Think of the businesses that depend upon the Internet. Every Web site would be offline. Huge companies like Google or Amazon would become obsolete instantly. Other companies like Microsoft would see enormous sections of their operations disappear. Even companies that only use the Web as a means of advertisement would be adversely affected.
Assuming the collapse was either of a permanent or extended nature, many companies would go out of business. Hundreds of thousands of people would be out of a job. Google employs nearly 20,000 people alone [source: Google]. With hundreds of companies folding or cutting back on staff, the market would be flooded with people in need of a job.
According to the U.S. Census Bureau, e-commerce accounted for 35 percent of all shipments from the manufacturing industry in 2007. That amounts to more than $1.8 trillion for that industry alone. When you extrapolate those numbers to all industries across the entire world, you'll see that commerce on the Internet is big business. If the Internet collapsed, multiple industries would experience an instant recession. There's no easy way to bounce back from a loss of trillions of dollars.

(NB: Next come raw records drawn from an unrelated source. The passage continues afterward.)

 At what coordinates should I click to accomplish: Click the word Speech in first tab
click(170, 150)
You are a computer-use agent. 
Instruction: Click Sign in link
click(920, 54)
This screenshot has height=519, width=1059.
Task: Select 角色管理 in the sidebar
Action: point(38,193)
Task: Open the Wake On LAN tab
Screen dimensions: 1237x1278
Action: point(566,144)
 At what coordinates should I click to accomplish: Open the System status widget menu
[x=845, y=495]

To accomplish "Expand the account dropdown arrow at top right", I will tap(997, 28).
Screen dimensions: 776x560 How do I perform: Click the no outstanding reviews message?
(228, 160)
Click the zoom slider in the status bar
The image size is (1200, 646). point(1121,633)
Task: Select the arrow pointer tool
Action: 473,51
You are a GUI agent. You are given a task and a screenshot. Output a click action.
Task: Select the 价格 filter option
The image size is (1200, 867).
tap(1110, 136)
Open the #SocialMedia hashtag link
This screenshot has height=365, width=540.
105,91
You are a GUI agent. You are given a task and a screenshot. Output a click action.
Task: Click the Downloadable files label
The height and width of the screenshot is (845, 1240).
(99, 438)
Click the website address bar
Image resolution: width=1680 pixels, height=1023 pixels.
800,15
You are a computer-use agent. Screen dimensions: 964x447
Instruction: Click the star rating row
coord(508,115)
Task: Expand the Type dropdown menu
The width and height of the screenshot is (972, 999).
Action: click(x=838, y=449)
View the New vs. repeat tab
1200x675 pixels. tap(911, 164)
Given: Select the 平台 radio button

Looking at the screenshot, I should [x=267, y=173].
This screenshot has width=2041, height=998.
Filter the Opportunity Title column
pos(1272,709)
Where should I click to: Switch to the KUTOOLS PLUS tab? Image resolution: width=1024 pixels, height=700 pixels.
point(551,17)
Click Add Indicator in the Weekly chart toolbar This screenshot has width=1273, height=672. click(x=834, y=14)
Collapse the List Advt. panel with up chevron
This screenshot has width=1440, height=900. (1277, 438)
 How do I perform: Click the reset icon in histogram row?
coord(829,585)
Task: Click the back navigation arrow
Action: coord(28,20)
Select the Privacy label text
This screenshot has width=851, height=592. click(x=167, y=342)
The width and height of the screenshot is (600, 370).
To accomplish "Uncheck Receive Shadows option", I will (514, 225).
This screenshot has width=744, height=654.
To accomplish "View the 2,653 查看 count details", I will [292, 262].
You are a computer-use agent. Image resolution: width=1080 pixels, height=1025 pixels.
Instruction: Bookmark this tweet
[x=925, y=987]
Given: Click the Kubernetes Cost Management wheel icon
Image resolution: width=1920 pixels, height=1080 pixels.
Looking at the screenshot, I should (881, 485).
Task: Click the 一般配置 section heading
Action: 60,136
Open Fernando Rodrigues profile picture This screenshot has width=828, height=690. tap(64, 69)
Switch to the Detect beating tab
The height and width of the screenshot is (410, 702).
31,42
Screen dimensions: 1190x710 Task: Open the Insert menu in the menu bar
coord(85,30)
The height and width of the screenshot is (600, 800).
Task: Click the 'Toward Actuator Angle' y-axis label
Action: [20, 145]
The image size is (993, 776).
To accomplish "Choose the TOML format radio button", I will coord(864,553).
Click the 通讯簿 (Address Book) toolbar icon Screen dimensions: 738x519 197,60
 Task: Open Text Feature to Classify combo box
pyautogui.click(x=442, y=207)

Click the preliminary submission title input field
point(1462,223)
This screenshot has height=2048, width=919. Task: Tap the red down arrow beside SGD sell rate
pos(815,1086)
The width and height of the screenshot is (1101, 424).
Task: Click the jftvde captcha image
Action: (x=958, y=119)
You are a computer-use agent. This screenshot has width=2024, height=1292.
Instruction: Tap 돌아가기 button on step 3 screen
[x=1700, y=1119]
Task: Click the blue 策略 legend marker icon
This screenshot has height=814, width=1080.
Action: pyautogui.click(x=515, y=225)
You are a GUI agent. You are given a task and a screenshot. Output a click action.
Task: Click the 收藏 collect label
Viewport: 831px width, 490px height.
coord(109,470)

Some countries would feel the sting more than others. Developed countries would face severe economic crises as entire industry sectors either disappeared or struggled to survive in the wake of devastating losses. Other countries wouldn't suffer as many direct effects from the collapse because they don't have much of a presence on the Internet. But these countries would also suffer as the trade and aid they depend upon from other connected countries decreases.
Very few types of businesses would remain unaffected by the collapse of the Internet. The Internet has become pervasive in business.